Vesikalı Yarim’in benzerlerinden ayrıştığı ilk nokta evli bir adamla bir konsomatrisin aşkını işliyor oluşudur. Ezilen, hor görülen, başına olmadık belalar gelen masum bir kadın değildir Sabiha. Daha çok Yeşilçam’ın kötü kadınına atfedilen bir mesleği, toplumun onaylamayacağı bir hayat biçimi vardır. Bu koşullara istemediği durumlar sonrasında düştüğüne dair bir aklama çabasına da girilmez filmde. Sabiha onu tanıdığımız sahneyle sunulur bize. Geçmişiyle ilgili hiçbir bilgi verilmez. Olduğu gibi kabul etmemiz beklenir. Aynı şeyler Halil için de geçerlidir. Ne meçhul bir bestekar, ne fakir mahallelerde ilham arayan bir yazar, ne de zengin bir babanın özünde iyi niyetli çapkın oğludur o. Sıradandır. Yarattıkları tesirde, bugün hala konuşulan, tartışılan bu iki karakterin derinliğinde yatan şey de bu sıradanlık, bu gerçekliktir keza. Vuslatlarının önüne koyulan engel de başkadır. Ne sahibine ulaşması engellenen bir mektup vardır ortada, ne bir yanlış anlama, ne araya giren kötü bir adam, ne de oğlunun bir konsomatrisle evlenmesini istemeyen zengin bir fabrikatör. Gerçeğin kendisidir engel. Sabiha ve Halil’in aşkını ötekileştiren o gerçek, toplumun bir çözüm, bir zaruriyet olarak gördüğü evlilik bağıdır. İç içe geçmiş apartmanlar yerinde bostanların, barların yerinde meyhanelerin olduğu, votka yerine rakının, Marlboro yerine Birinci sigarasının içildiği, köprülerin açılıp kapanma saatlerinin beklendiği 1960’ların İstanbul’udur yer.

Vesikalı Yarim denilince ilk akla gelen replik kuşkusuz ''Çok eskiden raslaşacaktır'' olur. Filmin gösterildiği 1968 yılından bu yana ne zaman birbirine geç kalmış iki sevgili gerçeklerle yüzleşse bunu söyler birbirine. Oysa aşk söz konusu olduğunda vakit mutlu hikayeler için hiç de geç değildir. Sabiha ve Halil için de aynı durum söz konusudur. Aşkın yeri de zamanı da yoktur. Bunu ispatlarcasına birbirine akar Sabiha ve Halil. Mutsuz bir evlilik sürdüren Halil ve yaşadığı evi yuva olarak görmeyen Sabiha için dünya artık ikisinin aşkından ibarettir. Halil'in geride bıraktığı ailesini ve çocuklarını öğrenen Sabiha ise zamanla vicdan azabına sürüklenir. Sabiha'nın aile manavını uzaktan seyrettiği sahne gerçeklerle yüzleştiği sahnedir. Sabiha artık aşktan çok vicdanının sesini dinleyecektir. Onu seyircinin gözünde konsomatris Sabiha olmaktan çok vicdanlı bir kadın yapan da bu sahnedir.

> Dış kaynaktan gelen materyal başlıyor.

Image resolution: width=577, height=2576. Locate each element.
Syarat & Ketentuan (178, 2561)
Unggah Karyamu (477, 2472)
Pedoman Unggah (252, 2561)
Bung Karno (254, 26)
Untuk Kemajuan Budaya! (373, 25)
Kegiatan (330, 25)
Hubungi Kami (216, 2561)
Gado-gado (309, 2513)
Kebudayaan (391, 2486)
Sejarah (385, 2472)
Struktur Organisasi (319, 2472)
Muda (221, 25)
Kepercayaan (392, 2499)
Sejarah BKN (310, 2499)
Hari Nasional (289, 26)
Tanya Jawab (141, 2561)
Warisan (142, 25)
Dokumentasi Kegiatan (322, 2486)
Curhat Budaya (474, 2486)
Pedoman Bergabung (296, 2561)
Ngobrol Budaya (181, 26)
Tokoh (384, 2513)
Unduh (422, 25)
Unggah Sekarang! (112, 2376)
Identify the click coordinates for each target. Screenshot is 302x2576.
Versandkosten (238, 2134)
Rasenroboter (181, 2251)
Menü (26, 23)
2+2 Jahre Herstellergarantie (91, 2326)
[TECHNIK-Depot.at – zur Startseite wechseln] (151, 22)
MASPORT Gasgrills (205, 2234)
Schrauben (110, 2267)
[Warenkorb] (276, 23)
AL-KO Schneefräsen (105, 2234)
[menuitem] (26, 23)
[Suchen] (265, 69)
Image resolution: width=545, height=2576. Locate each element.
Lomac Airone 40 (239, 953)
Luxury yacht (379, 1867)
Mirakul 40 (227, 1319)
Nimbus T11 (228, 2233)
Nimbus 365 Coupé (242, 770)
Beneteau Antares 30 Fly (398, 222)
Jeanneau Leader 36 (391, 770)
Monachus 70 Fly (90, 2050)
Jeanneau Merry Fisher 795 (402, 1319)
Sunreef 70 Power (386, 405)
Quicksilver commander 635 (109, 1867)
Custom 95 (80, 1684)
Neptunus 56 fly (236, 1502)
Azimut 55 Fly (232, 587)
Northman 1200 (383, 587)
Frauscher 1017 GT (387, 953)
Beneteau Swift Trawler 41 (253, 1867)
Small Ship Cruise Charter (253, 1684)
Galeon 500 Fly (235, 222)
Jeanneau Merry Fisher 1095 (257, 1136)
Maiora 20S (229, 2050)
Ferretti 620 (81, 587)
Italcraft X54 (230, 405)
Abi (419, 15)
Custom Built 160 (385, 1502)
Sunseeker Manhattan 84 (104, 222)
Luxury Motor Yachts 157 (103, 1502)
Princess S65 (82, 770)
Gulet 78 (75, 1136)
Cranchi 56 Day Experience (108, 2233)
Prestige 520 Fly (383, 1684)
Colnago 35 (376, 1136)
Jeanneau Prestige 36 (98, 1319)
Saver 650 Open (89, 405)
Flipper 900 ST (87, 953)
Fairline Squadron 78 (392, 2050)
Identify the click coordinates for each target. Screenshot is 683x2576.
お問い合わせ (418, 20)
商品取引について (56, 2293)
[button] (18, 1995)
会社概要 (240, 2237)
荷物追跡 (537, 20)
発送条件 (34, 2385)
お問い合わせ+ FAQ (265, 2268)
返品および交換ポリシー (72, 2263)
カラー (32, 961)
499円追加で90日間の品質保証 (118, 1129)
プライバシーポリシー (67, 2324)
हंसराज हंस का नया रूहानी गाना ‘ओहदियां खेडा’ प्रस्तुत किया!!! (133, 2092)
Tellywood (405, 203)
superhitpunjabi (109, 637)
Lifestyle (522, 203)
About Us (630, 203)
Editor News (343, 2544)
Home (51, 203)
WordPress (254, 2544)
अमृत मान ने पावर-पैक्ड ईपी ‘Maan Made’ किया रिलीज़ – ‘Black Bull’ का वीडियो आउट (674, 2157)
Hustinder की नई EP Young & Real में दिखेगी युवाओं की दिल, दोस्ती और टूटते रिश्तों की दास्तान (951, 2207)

Filmin genelinde hakim olan geç kalmışlık duygusu, bazen Sabiha'nın hüzünlü bakışlarında bazen de Halil'in sabırla çektiği tesbihinde kendine yer bulur. Filmin pek çok sahnesi bu geç kalmışlık olgusu üzerinden ilerler. Karakterlerin gerçekçiliği, yaşadıkları ve filmin geneline yayılan imkansız aşkın çekiciliği izleyicinin empati yapmasını sağlar. Filmde yer alan şarkılar da izleyicinin yıllarca dilinden düşürmeyeceği şarkılardır. Filmin girişinde yer alan şarkı oldukça neşelidir. İlk sahnede Halil, at arabasına manavda satacağı malı yüklemiş Berkant‘ın 1966 yılında seslendirdiği “Arabamın Atları” şarksının enstrümental hali yer alır. Film ilerledikçe neşeli müzikler yerini hüzünlü şarkılara bırakır. O yılların en sevilen şarkılarından biri daha filmdeki yerini alır. Şükran Ay biri diğerinden daha az seven bütün sevgililer için kalbimi kıra kıra diye söylemektedir. Şarkılardan da anlaşılacağı gibi ne Halil ne Sabiha artık filmin ilk sahnesindeki gibi değildir. Aşık olmadan önceki Halil ve Sabiha ile aşık olduktan sonraki Halil ve Sabiha adeta iki farklı kişidir. Yaşamadan önce yaşandıktan sonra insanda hiçbir şeyi değiştirmeyen duygu aşk değildir zaten. Aşk ne kadar imkansızsa o kadar tutkulu yaşanmaktadır.

Vesikalı Yarim'de de yer alan bu durum izleyiciyi kitleler halinde peşinden günümüze kadar sürüklemiş ve bugünlerde hem bu nadide filmi izlememize hem de üzerine uzun uzunca düşünmemizi sağlamıştır.